*WHAT YOU SHOULD DO*
List every line of the records below that contains the string "height", copying each such line in full. Treat the match as case-sensitive.

(Pointing data for screenshots)
::::::

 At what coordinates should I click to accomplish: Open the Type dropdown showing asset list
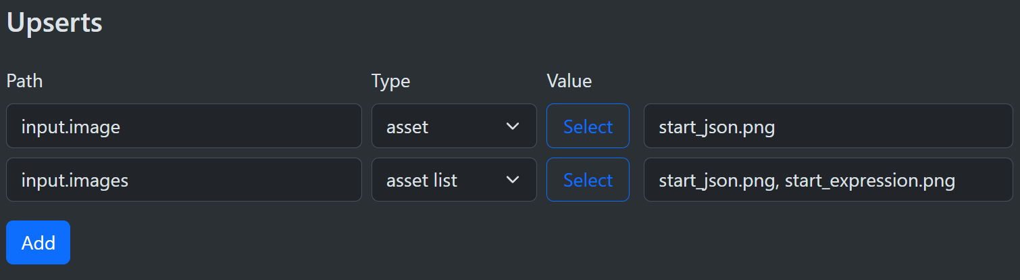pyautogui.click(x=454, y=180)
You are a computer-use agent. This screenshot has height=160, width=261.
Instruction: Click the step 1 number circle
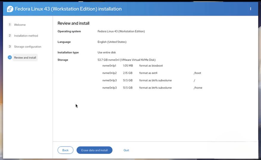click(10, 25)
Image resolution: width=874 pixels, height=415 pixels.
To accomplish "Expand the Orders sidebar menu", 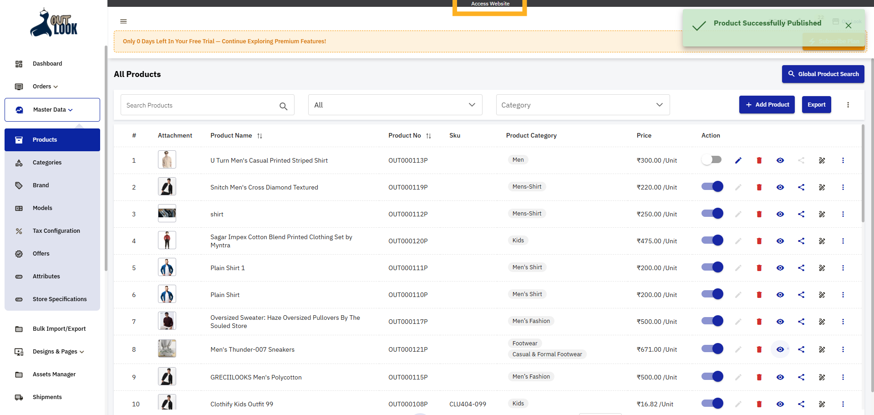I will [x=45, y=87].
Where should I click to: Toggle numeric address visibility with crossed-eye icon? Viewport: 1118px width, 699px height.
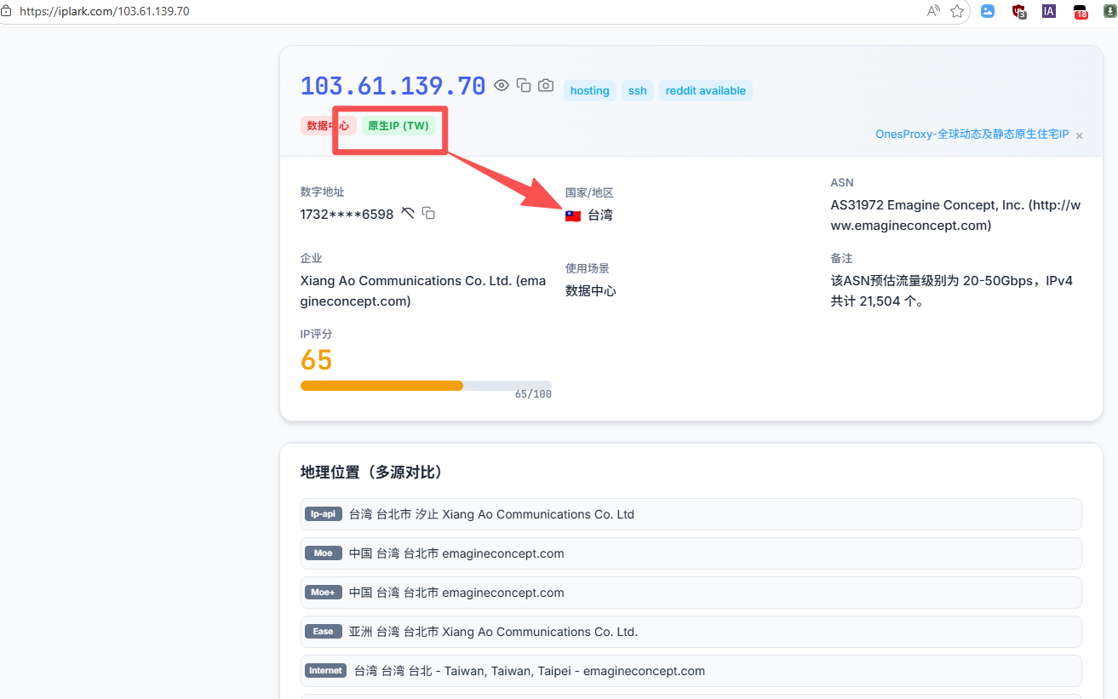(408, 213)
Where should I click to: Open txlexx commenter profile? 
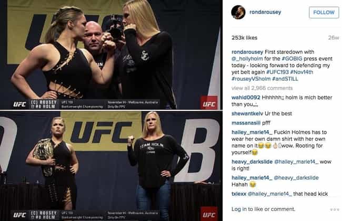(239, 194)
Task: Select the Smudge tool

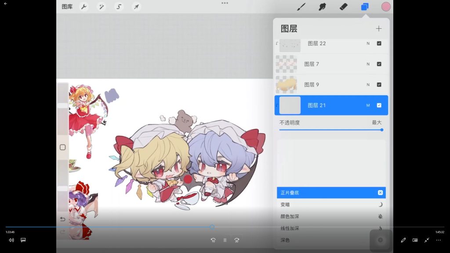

::::::

*ANSWER TO THE EXERCISE*
You are a computer-use agent. This screenshot has height=160, width=261.
Image resolution: width=874 pixels, height=415 pixels.
Where should I click to: Toggle numeric address visibility with crossed-eye icon? Viewport: 1118px width, 699px height.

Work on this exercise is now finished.